After working as a mutual-fund salesman, Stowers launched his own company in 1958 with four employees, a base of 12 investors, two mutual funds and initial assets of only $107,000.
Today, with a staff of 1,800, American Century manages $96 billion in assets for more than 1.6 million shareholders.
Having achieved success in the financial world, Stowers decided he wanted to give back something more valuable than money to the millions of people who helped make him successful.
He and his wife, Virginia, who are both cancer survivors, wanted to help people enjoy a healthier life, so in 1994 they created the Stowers Institute for Medical Research.

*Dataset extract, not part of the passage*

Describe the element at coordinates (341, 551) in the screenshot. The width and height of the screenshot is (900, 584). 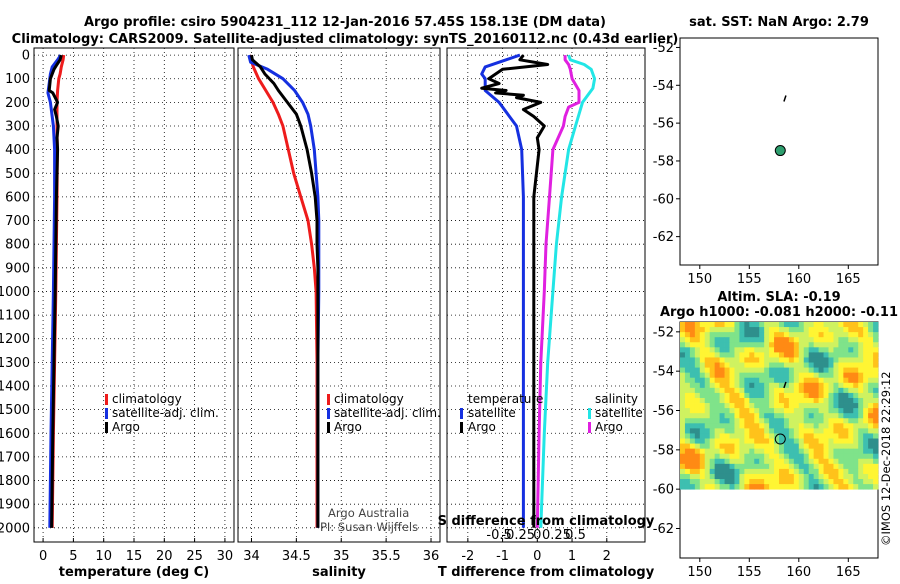
I see `salinity-x-axis: 34 34.5 35 35.5 36` at that location.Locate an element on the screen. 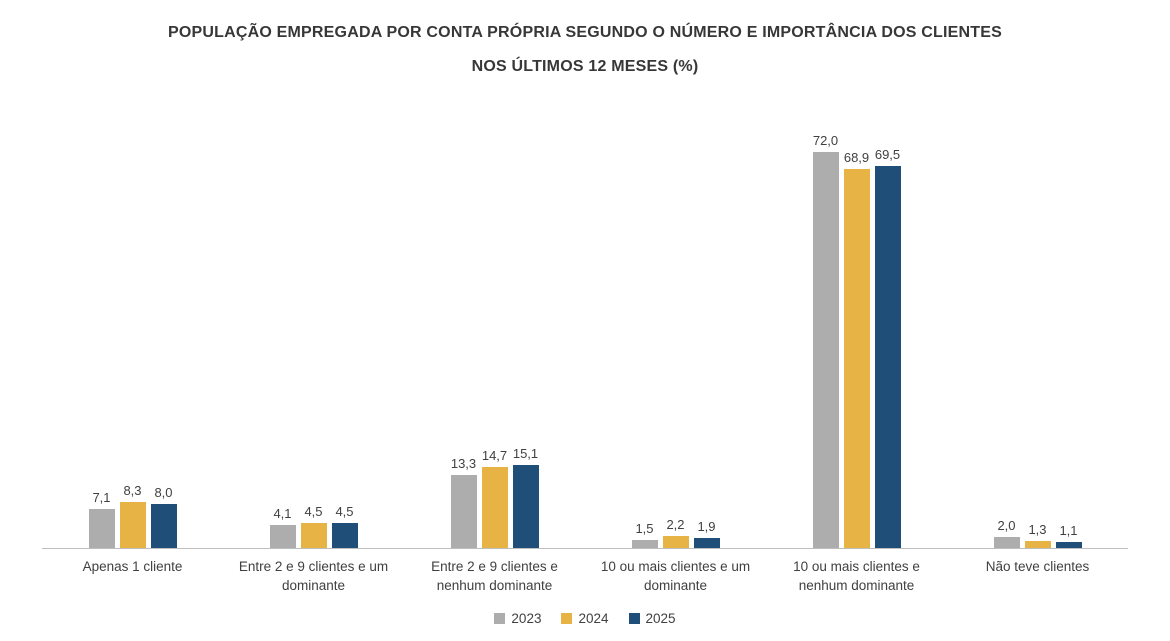 The image size is (1170, 641). bar-cell: 1,3 is located at coordinates (1038, 535).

The institute aspires to be one of the most innovative biomedical research organizations in the world. Scientists at the state-of-the-art facility conduct basic research on genes and proteins that control fundamental processes in living cells to unlock the mysteries of disease and find the keys to their causes, treatment and prevention.
Since his initial donation in 1994 of $50 million in American Century stock to start the institute, the Stowers have contributed several more gifts and have taken an active role in designing and managing the center. The institute’s endowment is currently worth more than $2 billion.